Mirai turned slowly to face him. Her features were rigid. Her jaw seemed tightened by sharp teeth, and her eyes had turned completely black. No whites, no irises, just a matte black surface reflecting no light. She looked toward him, yet her eyes didn't track his movement, as if she were looking through him at something beyond.
"Mirai?" Hikari whispered her name, taking a cautious step forward, hand raised to calm her.

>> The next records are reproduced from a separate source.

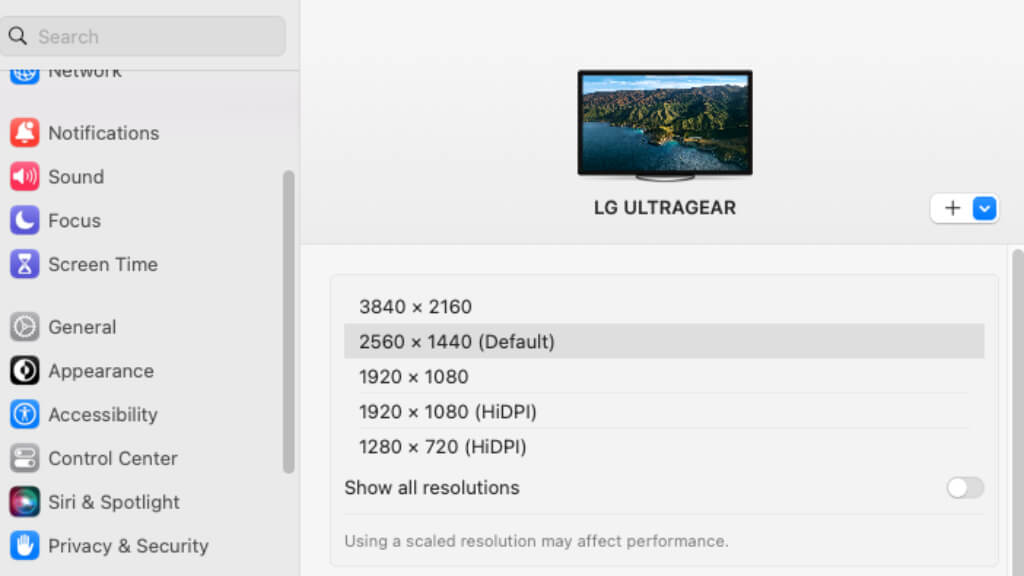Select the Appearance icon

pos(24,370)
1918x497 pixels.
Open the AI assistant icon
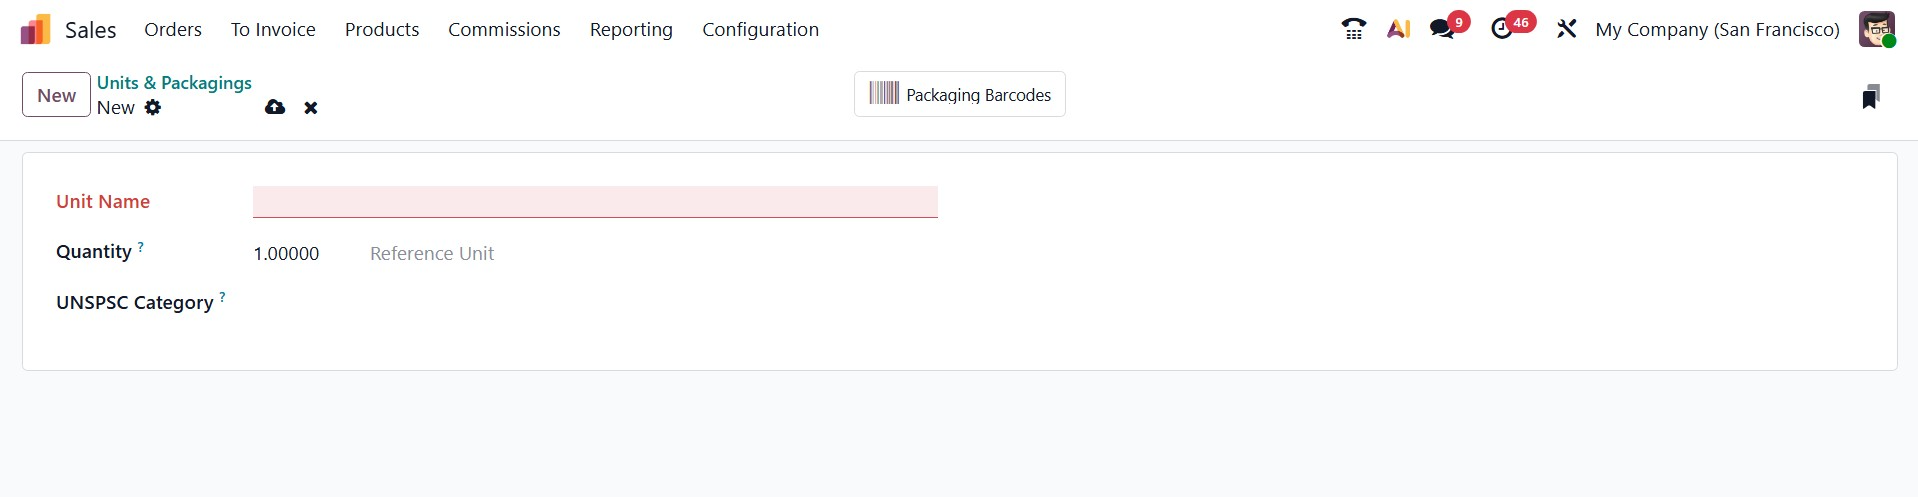pyautogui.click(x=1398, y=29)
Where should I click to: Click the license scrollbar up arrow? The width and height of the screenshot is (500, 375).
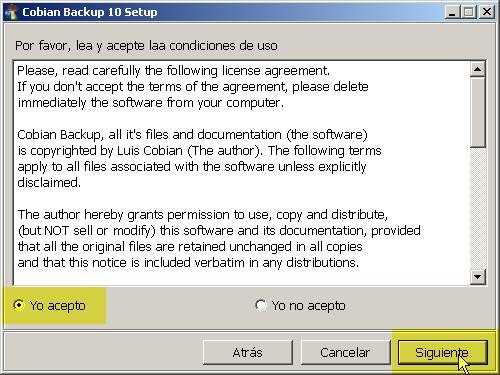coord(478,69)
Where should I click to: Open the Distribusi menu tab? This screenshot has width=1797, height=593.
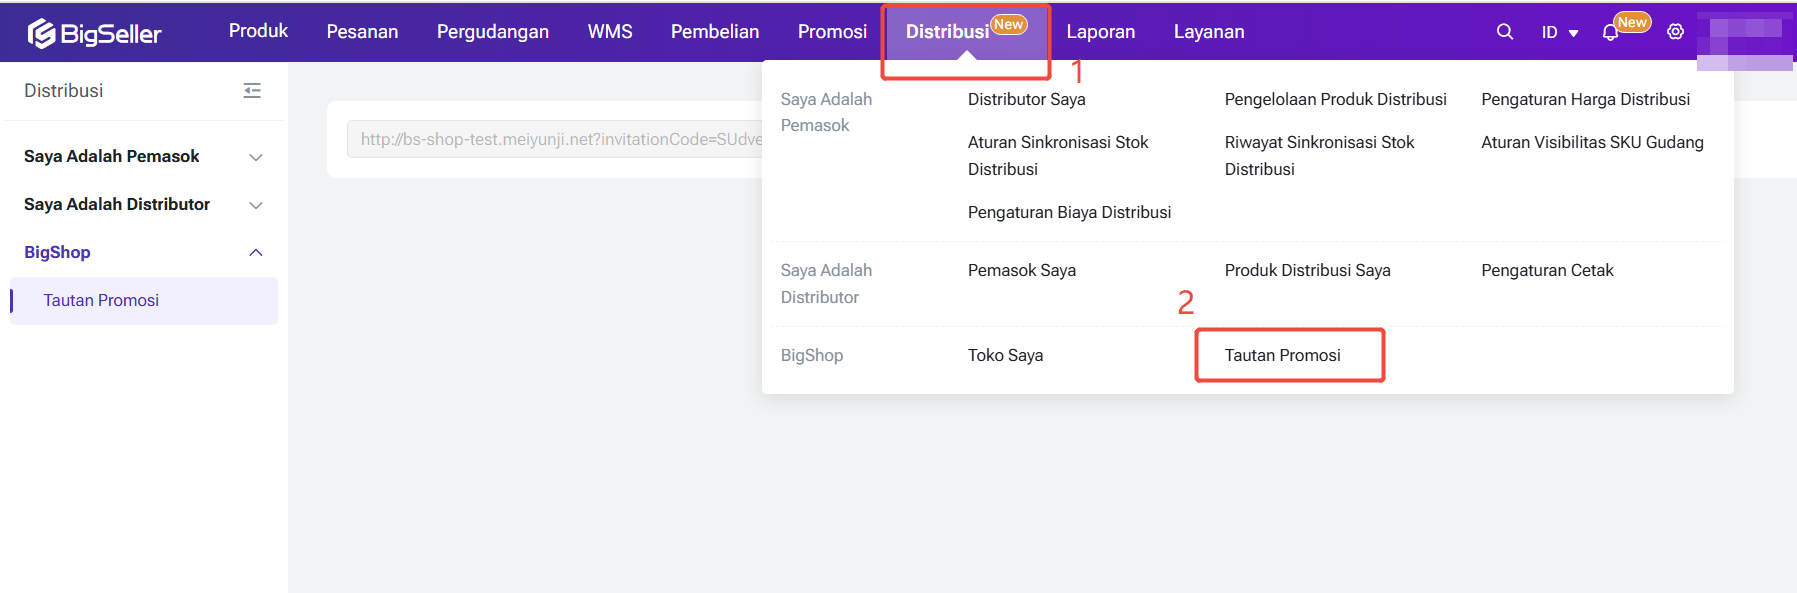pyautogui.click(x=947, y=32)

The reaction was instant and mechanical. Her right arm swung in a wide, fast arc. She wasn't trying to claw him, merely brushing him aside. But the speed of the limb generated a massive pressure wave. Hikari felt an invisible impact slam into his chest, like a violent gust of wind throwing him backward.
His back hit the opposite wall hard, and he slid to the ground. She didn't follow him with her gaze. She tilted her head toward the open sky between the buildings and let out a sharp, piercing shriek. The vibration rattled the glass in nearby windows.
With a single powerful flap of her wings, she kicked up a dust cloud in the alley and launched her body vertically like a projectile. In less than two seconds, she went from standing before him to a distant black dot heading East, before vanishing entirely.
Hikari remained sitting on the ground, staring at the empty sky. "What... was that?"
High above the burning roofs, a black streak tore through the night sky. The distance between the alley and the square was erased in a single heartbeat.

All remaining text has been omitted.